Membranophones are a class of instruments that use stretched membranes to produce sound. Within this class of instrument are drums (number 21 on the Hornbostel-Sachs musical instrument taxonomy) that produce sound from two stretched membranes that enclose a column of air within a cylinder; the membranes or heads (made of Mylar) are clamped to each end, and the cylinder is often made of wood. Typically, the cylinder is ported by a dime-sized hole. The two heads and the column of air are well modelled as springs, and air rushes in and out through the port during sound production. The port and the load of the ambient air have the effect of damping the produced sound.
Vibration of such a system is governed by the acoustic wave equation, and so the study of the associated acoustics may be expected to be well facilitated using the familiar techniques of reflection seismology.

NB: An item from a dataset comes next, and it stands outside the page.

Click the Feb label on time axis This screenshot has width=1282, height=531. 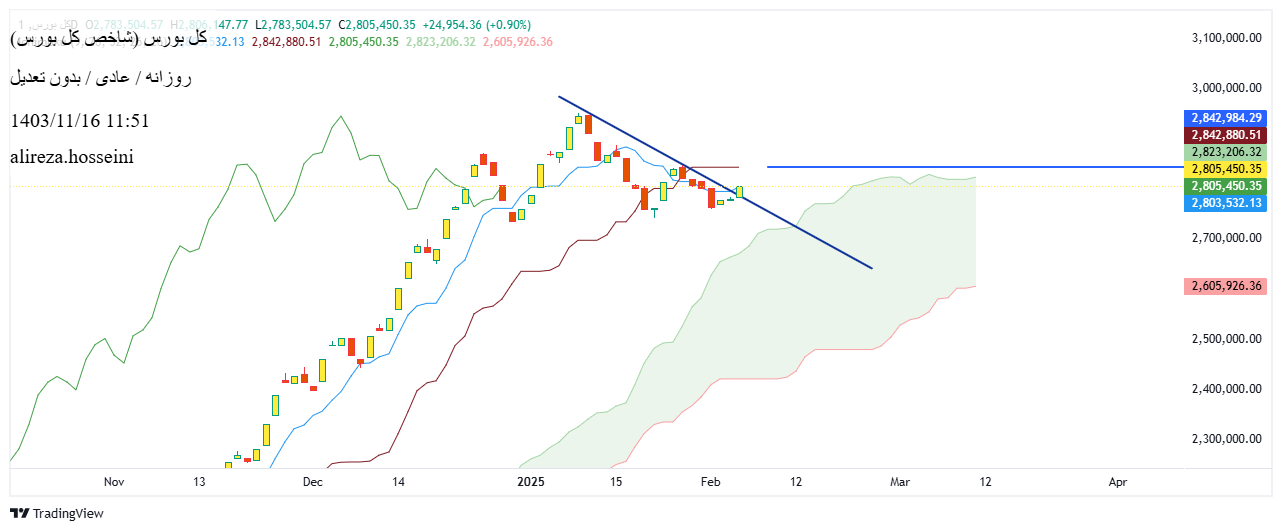coord(710,482)
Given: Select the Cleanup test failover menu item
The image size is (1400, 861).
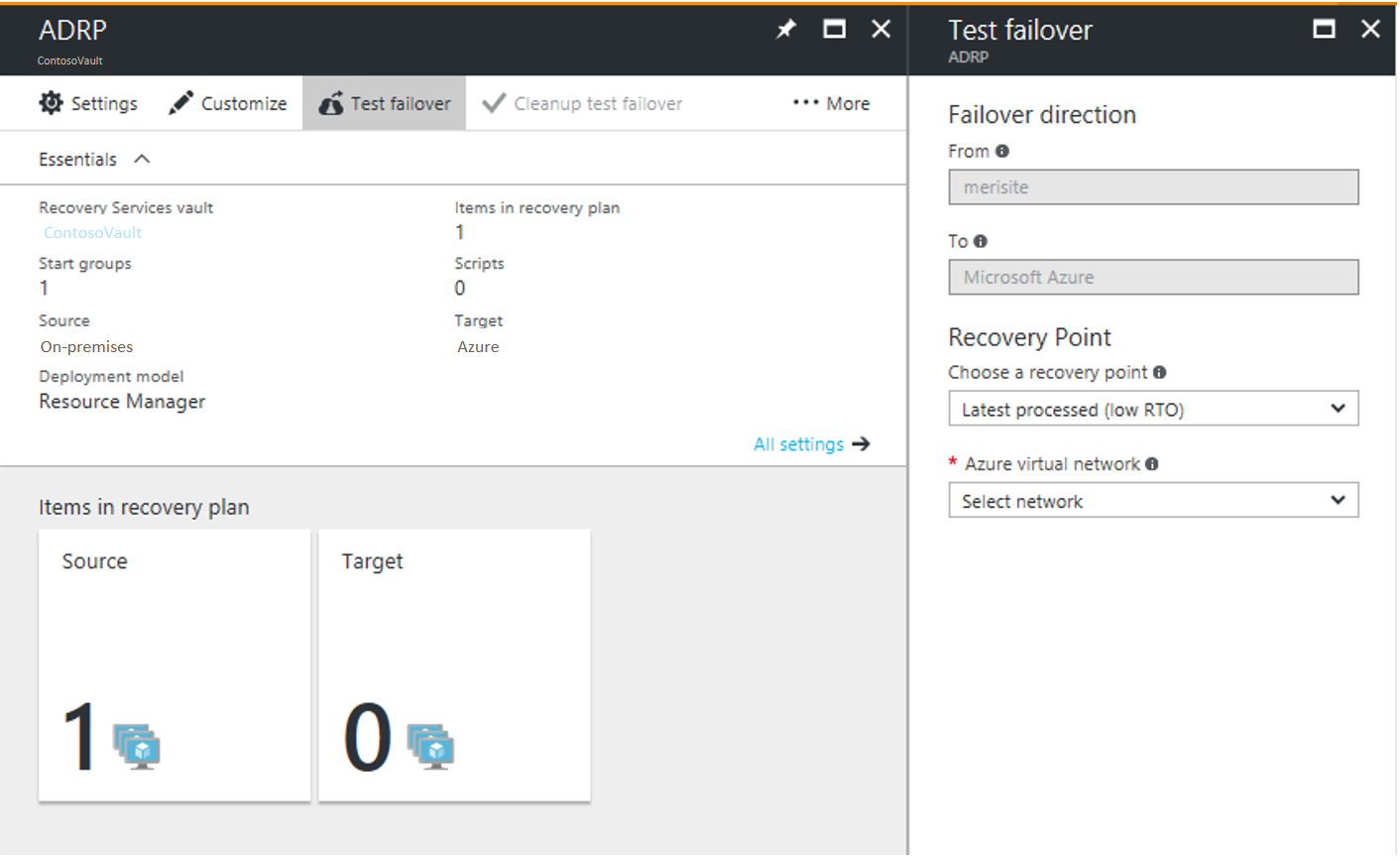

Here, the familiar notions of Vibroseis, Fourier spectrum, cross correlation, and the Gabor spectrum are used to determine the pitches and, more importantly, the relative pitches of a particularly pleasing collection of drums that form a trap set used in jazz and popular music. Pitch determination is interesting in that, for two headed drums, how they should be tuned is not well described, and seismic analysis might be expected, through analysis of a well sounding set, to at least determine to what pitches, and relative pitches they are tuned. It is found that, for this particular set of three drums, the tom tom drum (the smallest) is tuned to approximately 120 Hz, the floor tom (intermediate in size) is tuned to approximately 80 Hz, and the bass drum (the largest) is tuned to approximately 60 Hz. These pitches correspond to the batter heads (the struck heads), and the resonant heads are tuned to similar pitches with the exception of the bass drum. It is found that the relative pitches of the resonant heads correspond to three of the most pleasing of the classical musical intervals octave (tom tom / bass), perfect fifth (tom tom / floor tom), and perfect fourth (floor tom / bass drum).